Source material START

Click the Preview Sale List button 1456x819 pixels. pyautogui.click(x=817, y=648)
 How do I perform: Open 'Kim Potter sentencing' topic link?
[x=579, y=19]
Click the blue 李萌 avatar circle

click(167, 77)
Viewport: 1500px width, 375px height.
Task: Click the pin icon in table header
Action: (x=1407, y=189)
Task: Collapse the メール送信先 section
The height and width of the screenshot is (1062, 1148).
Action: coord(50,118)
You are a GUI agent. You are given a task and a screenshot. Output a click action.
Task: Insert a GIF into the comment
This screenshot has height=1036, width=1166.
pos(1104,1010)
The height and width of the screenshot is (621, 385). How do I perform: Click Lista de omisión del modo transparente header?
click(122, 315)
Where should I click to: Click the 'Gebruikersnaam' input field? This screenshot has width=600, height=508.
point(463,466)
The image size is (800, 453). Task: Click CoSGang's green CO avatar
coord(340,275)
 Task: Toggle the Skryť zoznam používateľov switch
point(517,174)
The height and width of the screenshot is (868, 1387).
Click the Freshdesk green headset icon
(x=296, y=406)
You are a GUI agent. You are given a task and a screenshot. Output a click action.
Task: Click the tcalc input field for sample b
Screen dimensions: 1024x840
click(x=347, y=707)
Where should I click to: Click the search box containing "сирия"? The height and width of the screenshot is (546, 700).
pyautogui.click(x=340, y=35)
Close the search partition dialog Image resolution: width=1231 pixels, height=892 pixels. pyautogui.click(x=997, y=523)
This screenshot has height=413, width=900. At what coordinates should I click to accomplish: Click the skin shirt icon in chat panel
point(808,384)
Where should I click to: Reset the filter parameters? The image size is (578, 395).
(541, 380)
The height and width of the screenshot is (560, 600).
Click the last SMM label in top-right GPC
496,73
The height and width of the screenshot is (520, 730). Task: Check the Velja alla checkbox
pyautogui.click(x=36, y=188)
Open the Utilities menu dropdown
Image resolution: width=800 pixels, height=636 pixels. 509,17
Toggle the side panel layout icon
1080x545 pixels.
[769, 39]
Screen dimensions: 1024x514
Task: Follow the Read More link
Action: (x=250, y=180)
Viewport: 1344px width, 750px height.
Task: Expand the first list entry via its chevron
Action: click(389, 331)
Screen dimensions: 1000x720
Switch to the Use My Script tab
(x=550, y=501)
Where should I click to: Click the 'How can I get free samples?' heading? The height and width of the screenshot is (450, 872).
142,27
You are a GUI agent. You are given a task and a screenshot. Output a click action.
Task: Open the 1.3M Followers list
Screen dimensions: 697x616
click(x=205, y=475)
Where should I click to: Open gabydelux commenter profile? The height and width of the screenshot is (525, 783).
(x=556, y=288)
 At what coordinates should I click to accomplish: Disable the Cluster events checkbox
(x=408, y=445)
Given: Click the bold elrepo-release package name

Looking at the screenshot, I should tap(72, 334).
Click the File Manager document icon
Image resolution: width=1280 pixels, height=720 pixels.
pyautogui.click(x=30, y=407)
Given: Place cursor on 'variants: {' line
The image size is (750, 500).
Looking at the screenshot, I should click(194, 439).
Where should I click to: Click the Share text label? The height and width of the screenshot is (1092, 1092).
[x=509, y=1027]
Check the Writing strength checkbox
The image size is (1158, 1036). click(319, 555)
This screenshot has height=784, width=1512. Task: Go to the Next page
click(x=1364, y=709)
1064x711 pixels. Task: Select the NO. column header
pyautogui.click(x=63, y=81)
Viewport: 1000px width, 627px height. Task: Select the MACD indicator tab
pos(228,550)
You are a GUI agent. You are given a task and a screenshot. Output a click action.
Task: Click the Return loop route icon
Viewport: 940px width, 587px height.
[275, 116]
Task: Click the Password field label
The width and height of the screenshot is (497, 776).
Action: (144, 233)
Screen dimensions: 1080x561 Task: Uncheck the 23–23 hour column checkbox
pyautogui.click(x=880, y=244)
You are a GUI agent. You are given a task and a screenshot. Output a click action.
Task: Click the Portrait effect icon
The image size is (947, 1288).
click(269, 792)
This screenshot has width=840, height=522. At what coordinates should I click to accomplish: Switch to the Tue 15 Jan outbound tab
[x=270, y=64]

Source material END

**Problem requirements**
Every line of the material above must be duplicated exactly.

**Exercise response**
Click the Preview Sale List button 1456x819 pixels. pyautogui.click(x=817, y=648)
 How do I perform: Open 'Kim Potter sentencing' topic link?
[x=579, y=19]
Click the blue 李萌 avatar circle

click(167, 77)
Viewport: 1500px width, 375px height.
Task: Click the pin icon in table header
Action: (x=1407, y=189)
Task: Collapse the メール送信先 section
The height and width of the screenshot is (1062, 1148).
Action: coord(50,118)
You are a GUI agent. You are given a task and a screenshot. Output a click action.
Task: Insert a GIF into the comment
This screenshot has height=1036, width=1166.
pos(1104,1010)
The height and width of the screenshot is (621, 385). How do I perform: Click Lista de omisión del modo transparente header?
click(122, 315)
Where should I click to: Click the 'Gebruikersnaam' input field? This screenshot has width=600, height=508.
point(463,466)
The image size is (800, 453). Task: Click CoSGang's green CO avatar
coord(340,275)
 Task: Toggle the Skryť zoznam používateľov switch
point(517,174)
The height and width of the screenshot is (868, 1387).
Click the Freshdesk green headset icon
(x=296, y=406)
You are a GUI agent. You are given a task and a screenshot. Output a click action.
Task: Click the tcalc input field for sample b
Screen dimensions: 1024x840
click(x=347, y=707)
Where should I click to: Click the search box containing "сирия"? The height and width of the screenshot is (546, 700).
pyautogui.click(x=340, y=35)
Close the search partition dialog Image resolution: width=1231 pixels, height=892 pixels. pyautogui.click(x=997, y=523)
This screenshot has height=413, width=900. At what coordinates should I click to accomplish: Click the skin shirt icon in chat panel
point(808,384)
Where should I click to: Reset the filter parameters? The image size is (578, 395).
(541, 380)
The height and width of the screenshot is (560, 600).
Click the last SMM label in top-right GPC
496,73
The height and width of the screenshot is (520, 730). Task: Check the Velja alla checkbox
pyautogui.click(x=36, y=188)
Open the Utilities menu dropdown
Image resolution: width=800 pixels, height=636 pixels. 509,17
Toggle the side panel layout icon
1080x545 pixels.
[769, 39]
Screen dimensions: 1024x514
Task: Follow the Read More link
Action: (x=250, y=180)
Viewport: 1344px width, 750px height.
Task: Expand the first list entry via its chevron
Action: click(389, 331)
Screen dimensions: 1000x720
Switch to the Use My Script tab
(x=550, y=501)
Where should I click to: Click the 'How can I get free samples?' heading? The height and width of the screenshot is (450, 872).
142,27
You are a GUI agent. You are given a task and a screenshot. Output a click action.
Task: Open the 1.3M Followers list
Screen dimensions: 697x616
click(x=205, y=475)
Where should I click to: Open gabydelux commenter profile? The height and width of the screenshot is (525, 783).
(x=556, y=288)
 At what coordinates should I click to accomplish: Disable the Cluster events checkbox
(x=408, y=445)
Given: Click the bold elrepo-release package name

Looking at the screenshot, I should tap(72, 334).
Click the File Manager document icon
Image resolution: width=1280 pixels, height=720 pixels.
pyautogui.click(x=30, y=407)
Given: Place cursor on 'variants: {' line
The image size is (750, 500).
Looking at the screenshot, I should click(194, 439).
Where should I click to: Click the Share text label? The height and width of the screenshot is (1092, 1092).
[x=509, y=1027]
Check the Writing strength checkbox
The image size is (1158, 1036). click(319, 555)
This screenshot has height=784, width=1512. Task: Go to the Next page
click(x=1364, y=709)
1064x711 pixels. Task: Select the NO. column header
pyautogui.click(x=63, y=81)
Viewport: 1000px width, 627px height. Task: Select the MACD indicator tab
pos(228,550)
You are a GUI agent. You are given a task and a screenshot. Output a click action.
Task: Click the Return loop route icon
Viewport: 940px width, 587px height.
[275, 116]
Task: Click the Password field label
The width and height of the screenshot is (497, 776).
Action: (144, 233)
Screen dimensions: 1080x561 Task: Uncheck the 23–23 hour column checkbox
pyautogui.click(x=880, y=244)
You are a GUI agent. You are given a task and a screenshot. Output a click action.
Task: Click the Portrait effect icon
The image size is (947, 1288).
click(269, 792)
This screenshot has width=840, height=522. At what coordinates should I click to accomplish: Switch to the Tue 15 Jan outbound tab
[x=270, y=64]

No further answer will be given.